Em contrapartida odeio limpar vidros! Um ódio tão profundo, tão primitivo que se eu pudesse partir as janelas à cabeçada só para não ter que as limpar, eu partia. Quer dizer, poder eu posso, mas possivelmente não vivia para contar a história. Por isso não é de admirar quando eu digo timidamente que lavo as janelas de ano a ano há sempre alguém que diz "Eh lá, és um bocado porcalhota, não?" e eu digo "Porcalhota o caralho! Não vês que aquilo é um trabalho ingrato e que no dia a seguir já estão todos cheios de surro ó estúpido".

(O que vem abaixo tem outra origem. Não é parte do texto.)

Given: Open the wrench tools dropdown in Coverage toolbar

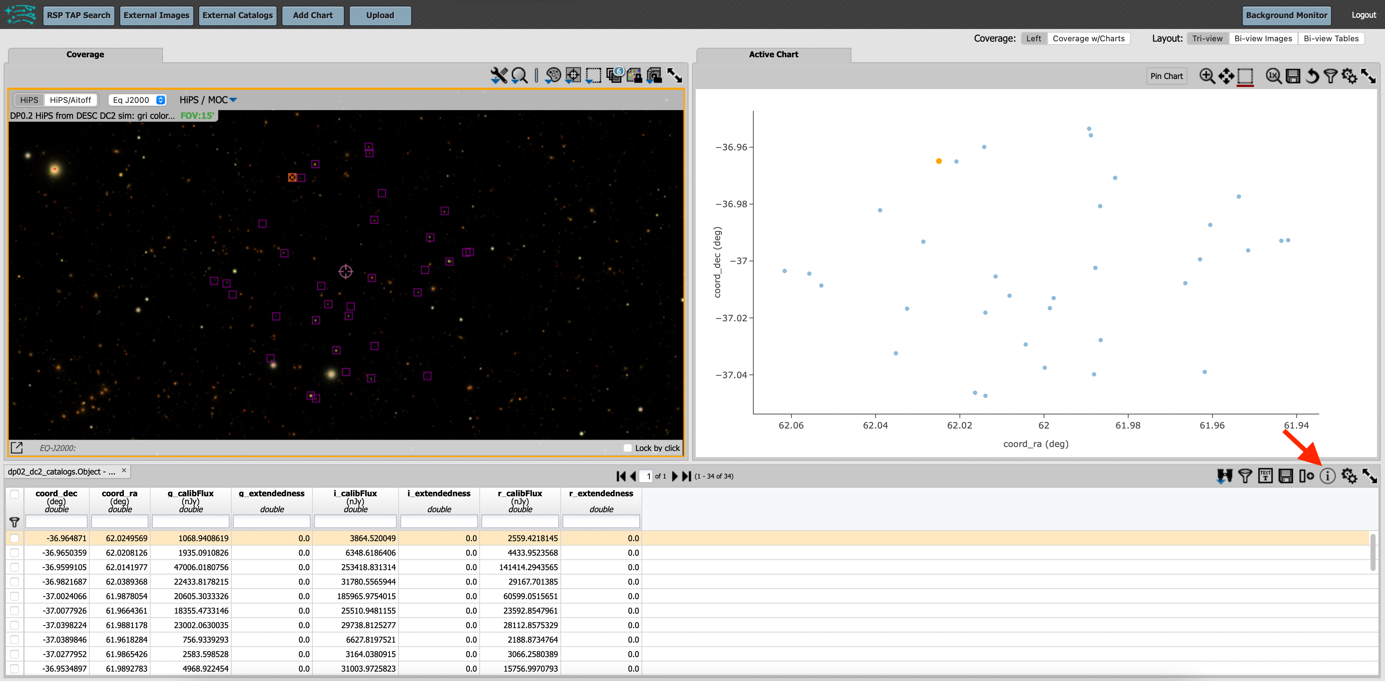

Apesar deste ódio fofo, há dias em que acordo com a força do mundo nos braços e como que por milagre (eu continuo a dizer que a minha WC é perita em milagres) agarro no balde, no pano, no limpa-vidros e lá vou eu. Bumba, bumba sempre a limpar aquilo. Quando finalmente termino, vou tomar uma banhoca porque mando um pivete que nossa senhora nos acuda e massajar as costas com água quente porque limpar janelas desperta a velha raquítica que há em mim e fico toda marreca, eis quando chego à cozinha olho para o céu, que agora já consigo ver bem já que antes parecia estar um nevoeiro constante na rua, e vejo que de repente ficou com cara de chuva e trovoada.
Porra pá! Com tantos dias em que podia chover e eu já ando a pedir há uns dias evitando assim o meu suplício a limpar aquela treta, começa precisamente hoje o tempo de Outono?!? Eu juro! Juro que se chover nos próximos dois dias eu nunca mais lavo a porra das janelas. Hão-de conseguir fazer o teste do Carbono 14 nas minhas janelas quando eu for para a cova!